--- PASSAGE SHOWN ---

HEAVEN IS FOR REAL
So far this year, audiences for faith-based films at the multiplex have been treated to Son of God, God's Not Dead, and Noah, and now there's director Randall Wallace's Heaven Is for Real to add to the mix. Have the Hollywood powers-that-be heard something about an imminent Rapture that the rest of us haven't? Should I now be feeling awkward and guilty about my raucous laughter at This Is the End?
Whatever the reason for this unusual conflux of titles, though, nonsecular features have proven, in 2014, to be money in the bank. And in the case of Heaven Is for Real, it's money deservedly in the bank; the movie is a triumph of marketing that also happens to be a significant triumph of sincerity. (In terms of box office this past weekend, Wallace's film earned almost twice as much as the also-debuting Johnny Depp thriller Transcendence - partly, perhaps, because Wallace's film is almost twice as good.) Even audiences who are understandably wary of the preachy, finger-wagging techniques employed in many faith-based efforts - perhaps especially such audiences - may want to give this one a look. The movie is not, as one of my more jaded friends imagined it to be, "bible-thumpy" so much as it's Field of Dreams without the baseball, and with Thomas Haden Church in place of James Earl Jones.

--- DATA EXCERPT ---

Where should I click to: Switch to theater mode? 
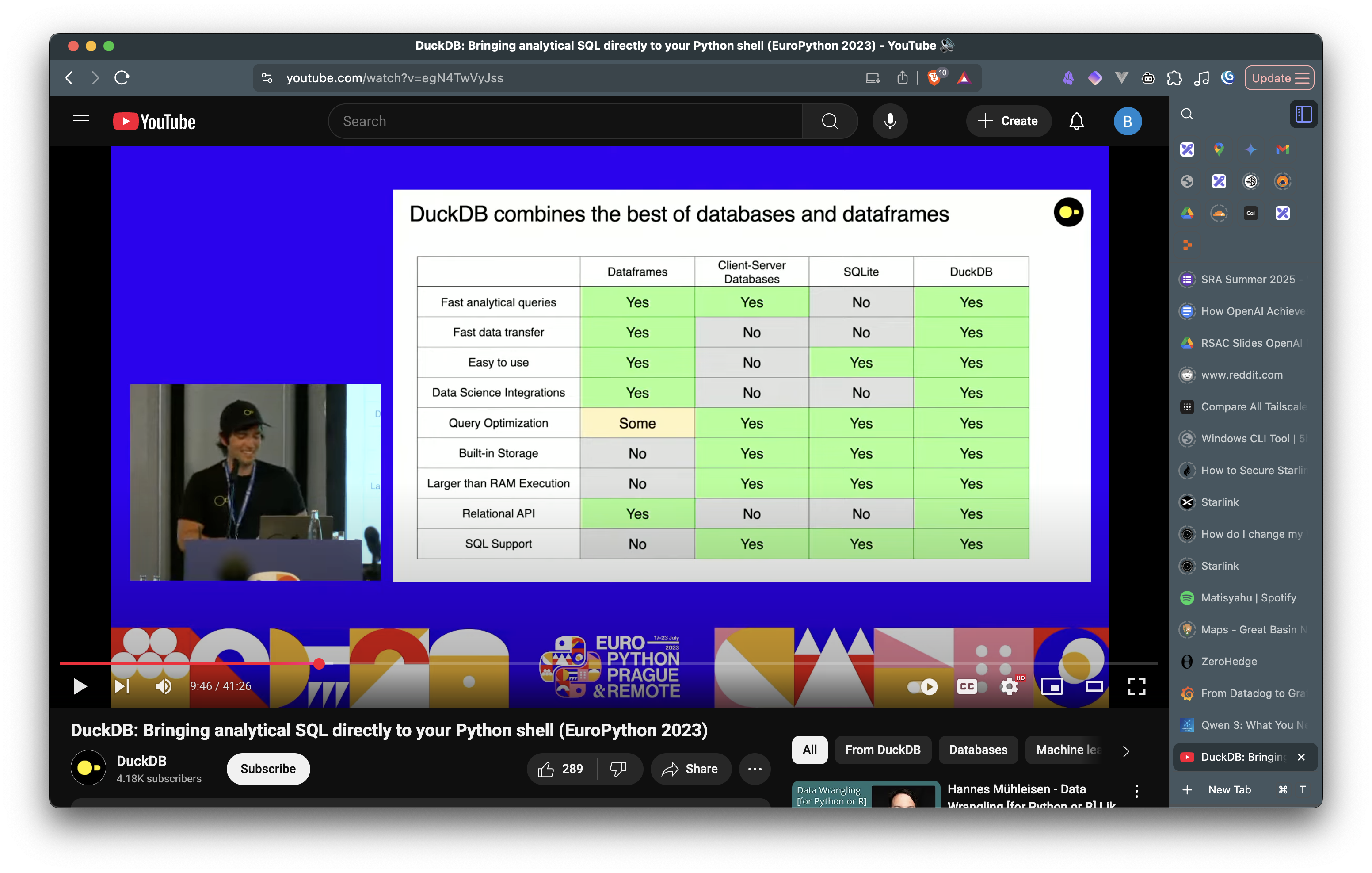(1094, 686)
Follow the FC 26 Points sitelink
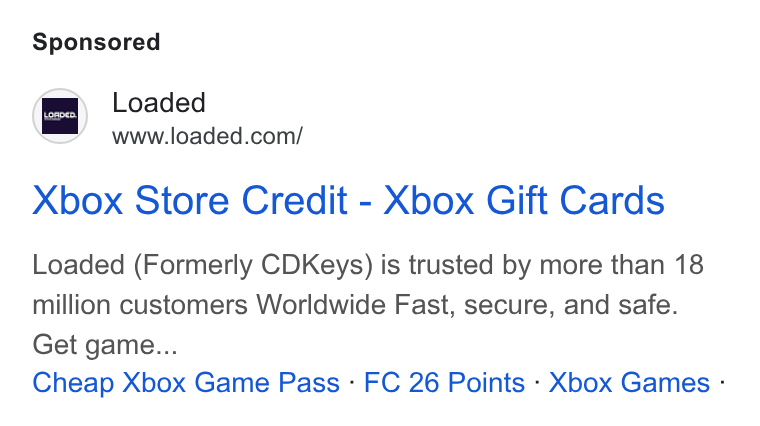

---

Continue the review of Heaven Is for Real from the point where it stops. The listing has no connection to the text above.

As with Field of Dreams (which, coincidentally, premiered exactly 25 years ago this month), there's certainly no shortage of corn, even though the setting is rural Kansas rather than rural Iowa. If you've read or even heard about the runaway bestseller the film is based on, you know the hook: A four-year-old boy awakens from a complicated appendectomy convinced that he went to Heaven and conversed with Jesus, and anecdotal evidence - primarily the child's newfound knowledge of events that occurred prior to his birth and while unconscious on the operating table - suggests that he just might be telling the truth. Yet whatever your take on the beliefs of young Colton Bumpo and his family, particularly his pastor father who co-wrote the book (and no doubt made a pretty penny for doing so), you can easily be forgiven for worrying that Heaven Is for Real would make for an unbearably schmaltzy film experience. Hollywood, after all, has a considerable track record for turning the lives of middle-class Midwesterners into sentimental, one-dimensional postcards for Honor and Morality and Strong Family Values. And you may feel a mild thudding in your temple, a foreboding, when the film's opening scenes reveal family patriarch Todd (Greg Kinnear) to not only be the town pastor but a dutiful husband (to Kelly Reilly's Sonja) and father, and a volunteer fireman, and a high-school wrestling coach, and a beloved champ on the softball field, and a local handyman who gladly accepts carpeting in lieu of cash. The movie isn't even five minutes old, and this guy's fundamental goodness and earnestness already feel unassailable to the point of parody.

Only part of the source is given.